_Excerpt provided_

A Family Case Study: Marina


By Julia Vanderham

Co-Founder, Kiya Survivors

Marina is a girl from Yanahura, between Urubamba and Ollantaytambo. She lives with her parents and two siblings in a small house. The family is in extreme poverty because the father is an alcoholic and he does not work to support his family. Because the youngest sibling is only 2 years old, the mother cannot look for a job.

Marina is almost 12 years old but looks like a 5 or 6 year old girl who cannot speak. When we meet her at the beginning of this year, she did not walk not crawl. She stayed at home alone because she was too big for her mother to carry her. She had never received a medical diagnosis.

The first thing we did was to enroll Marina in the CEBE “Arco Iris” so she could begin to receive stimulation treatment and a basic level of food. She was very shy in her fist days of school but she adapted very fast. We found a wheelchair for Marina. She started with physiotherapy and after a complete evaluation, Lucho (the physiotherapist) told us that it was possible for her to walk. Marina does not use the wheelchair anymore. Still prefers crawl than walk, but we have volunteers and teachers that are always encouraging her to walk.

We organized a visit to the doctor with Marina and her parents to Cusco. The doctor in Clinica San Juan De Dios took many tests and confirmed that Marina has Sterge-Webber Synddrome – a rare condition that affects her brain and body.

_Recorded data_
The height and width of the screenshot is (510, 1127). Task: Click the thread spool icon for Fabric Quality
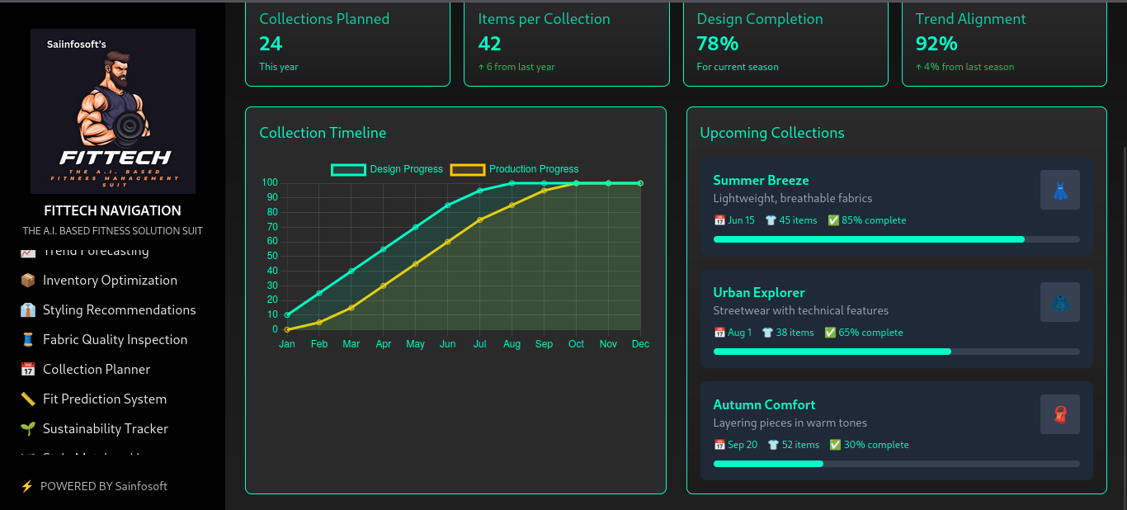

_Tasks for this exercise_
1 - Answer these questions using the case study about Marina:
(a) Between which two places is Yanahura located?
(b) What is Lucho's role?
(c) At which clinic did the doctor run tests on Marina?
2 - Output the part of the case study about Marina that begins with the words containing "We organized a" and ends with "brain and body.".
3 - List every geographic place name (a town, village, or city) that appears in the case study about Marina.
The data is separate material and has no connection to the case study about Marina.

_Answers provided_
1 -
(a) Urubamba and Ollantaytambo
(b) He is the physiotherapist.
(c) Clinica San Juan De Dios

2 -
We organized a visit to the doctor with Marina and her parents to Cusco. The doctor in Clinica San Juan De Dios took many tests and confirmed that Marina has Sterge-Webber Synddrome – a rare condition that affects her brain and body.

3 - Yanahura, Urubamba, Ollantaytambo, Cusco